Imitation of Life
Can a computer program reproduce everything that happens inside a living cell?
Almost 30 years ago, Harold J. Morowitz, who was then at Yale, set forth a bold plan for molecular biology. He outlined a campaign to study one of the smallest single-celled organisms, a bacterium of the genus Mycoplasma. The first step would be to decipher its complete genetic sequence, which in turn would reveal the amino acid sequences of all the proteins in the cell. In the 1980s reading an entire genome was not the routine task it is today, but Morowitz argued that the analysis should be possible if the genome was small enough. He calculated the information content of mycoplasma DNA to be about 160,000 bits, then added:
Alternatively, this much DNA will code for about 600 proteins—which suggests that the logic of life can be written in 600 steps. Completely understanding the operations of a prokaryotic cell is a visualizable concept, one that is within the range of the possible.
There was one more intriguing element to Morowitz’s plan:
At 600 steps, a computer model is feasible, and every experiment that can be carried out in the laboratory can also be carried out on the computer. The extent to which these match measures the completeness of the paradigm of molecular biology.
Looking back on these proposals from the modern era of industrial-scale genomics and proteomics, there’s no doubt that Morowitz was right about the feasibility of collecting sequence data. On the other hand, the challenges of writing down “the logic of life” in 600 steps and “completely understanding” a living cell still look fairly daunting. And what about the computer program that would simulate a living cell well enough to match experiments carried out on real organisms?
As it happens, a computer program with exactly that goal was published last summer by Markus W. Covert of Stanford University and eight coworkers. The program, called the WholeCell simulation, describes the full life cycle of Mycoplasma genitalium, a bacterium from the genus that Morowitz had suggested. Included in the model are all the major processes of life: transcription of DNA into RNA, translation of RNA into protein, metabolism of nutrients to produce energy and structural constituents, replication of the genome, and ultimately reproduction by cell fission. The outputs of the simulation do seem to match experimental results. So the question has to be faced: Are we on the threshold of “completing” molecular biology?
The Smallest Life Forms
Bacteria of the genus Mycoplasma are attractive for experiments of this kind because they are the smallest and arguably the simplest self-replicating organisms. (Viruses are smaller, but they can reproduce only by hijacking the biochemical machinery of a host cell.)
When mycoplasmas were first observed in the 19th century, they were thought to be fungi (hence the prefix myco-, from the Greek root μυκης, meaning fungus).

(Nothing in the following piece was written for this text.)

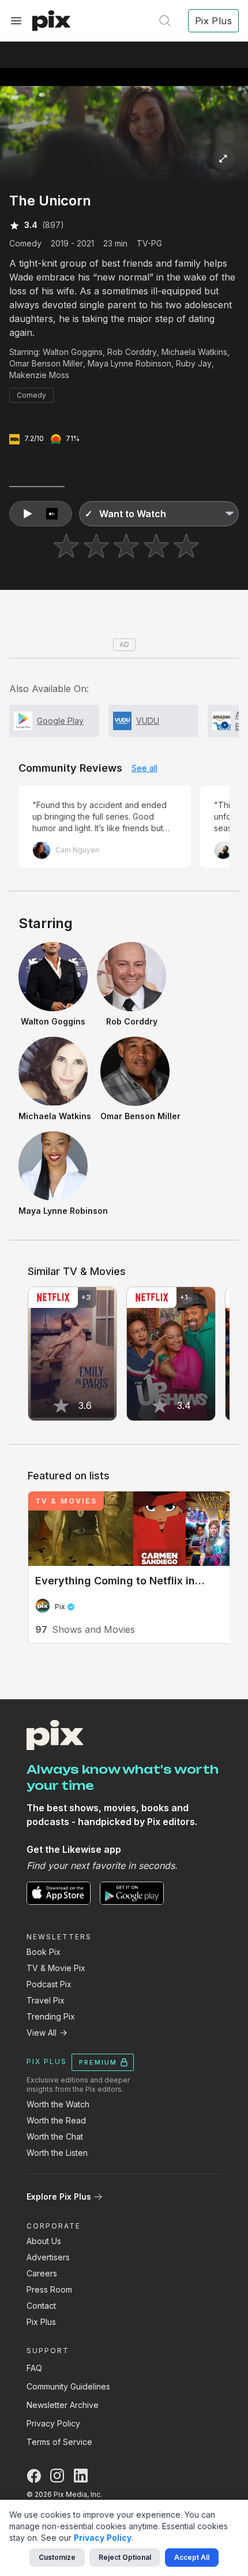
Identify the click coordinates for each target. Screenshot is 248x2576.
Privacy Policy (53, 2423)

The organisms are now classified among the bacteria, but they are peculiar members of that kingdom. They lack the rigid cell wall that encases other bacteria, having only a lipid membrane. One consequence is that mycoplasmas are resistant to many antibiotics, notably those that work by interfering with the synthesis of cell wall components. Mycoplasmas cause a number of human ailments as well as diseases of other animals and also plants. Perhaps the best known of the human pathologies is a lung infection sometimes called “walking pneumonia.”

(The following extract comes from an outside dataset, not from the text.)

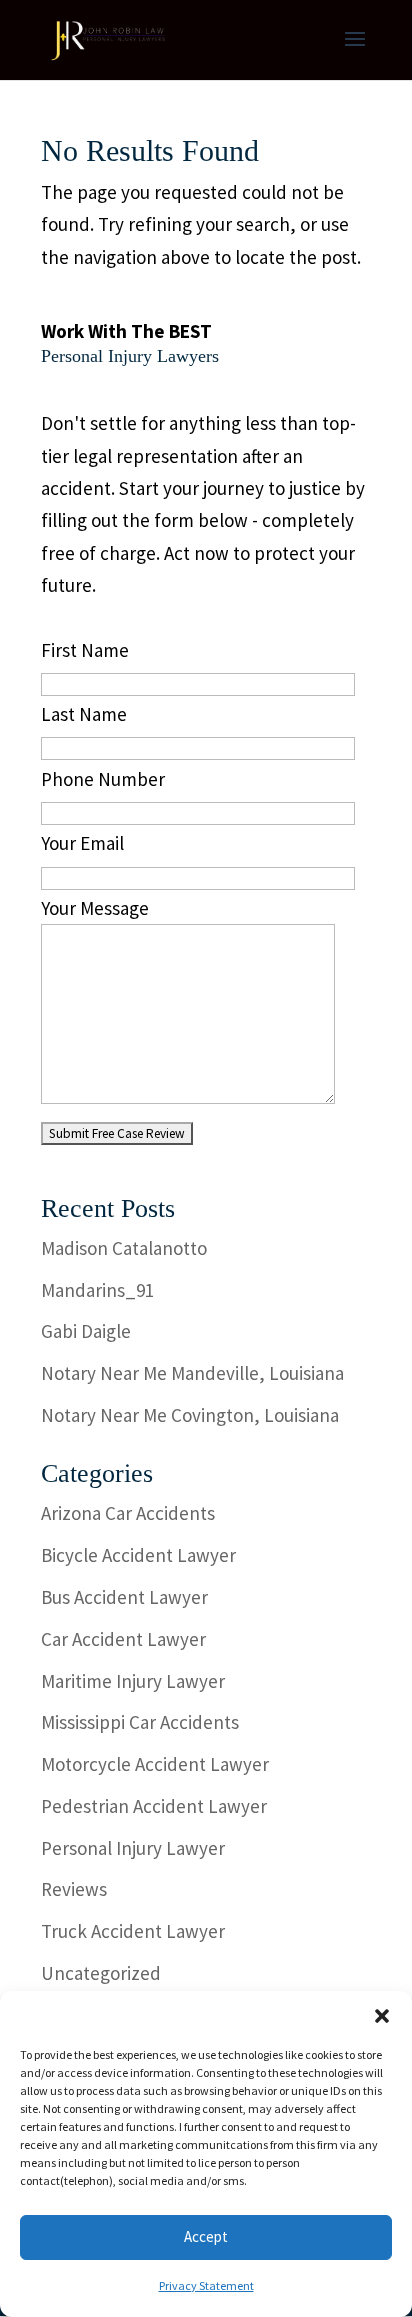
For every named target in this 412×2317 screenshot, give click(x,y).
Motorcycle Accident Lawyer (155, 1764)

M. genitalium, the organism chosen for the Covert group’s computer model, has been known to science only since 1980, when it was isolated from a few patients with urethritis. Even among mycoplasmas, M. genitalium is a diminutive cell, with a diameter of roughly half a micrometer. The better-known bacterium Escherichia coli, by contrast, is two micrometers long, with a volume roughly 50 times as large. M. genitalium is also tiny in terms of its genetic complement. The single circular chromosome has 580,076 base pairs of DNA and just 525 identified genes (even fewer than Morowitz estimated). The E. coli genome is about 4.6 million base pairs with 4,300 genes.
The compact cells and concise genome of mycoplasmas make them a useful test bed not just for software but also for “wetware” explorations of the minimal apparatus needed to sustain life. One notable experiment of this kind was reported in 2010 by J. Craig Venter, Clyde A. Hutchison III, Hamilton O. Smith and others at the J. Craig Venter Institute. They sequenced the genome of a particular mycoplasma, storing the list of bases as a computer file; then they made a few edits that would serve as an identifiable “watermark” and synthesized DNA corresponding to the altered sequence. Finally—and this was the hard part—they inserted the manufactured DNA into cells of another mycoplasma species, replacing the native genetic material. The cells grew and reproduced entirely under the direction of the artificial genome. The experiment can be viewed as a step toward creating a wholly synthetic life form.
In some respects, simulating life with a digital computer is even harder than synthesizing it from chemical components. Given the right ingredients, a biologist might be able to assemble a living cell without fully understanding all the details of how the parts interact. The computer programmer, however, must describe every molecular event.
Modes of Modeling
Building a computer model calls for a multitude of choices and compromises in finding the appropriate level of detail. Take the case of carbohydrate metabolism, in which sugars such as glucose break down to yield water and carbon dioxide. At the most abstract level, this process becomes a single chemical equation:
C6H12O6 + 6O2 → 6CO2 + 6H2O,
which doesn’t reveal much about what’s actually happening inside the cell. A closer look would add dozens of intermediate steps. For example, the six-carbon glucose molecule is first split into two three-carbon pyruvate molecules, liberating energy that can be captured in the phosphate bonds of adenosine triphosphate (ATP).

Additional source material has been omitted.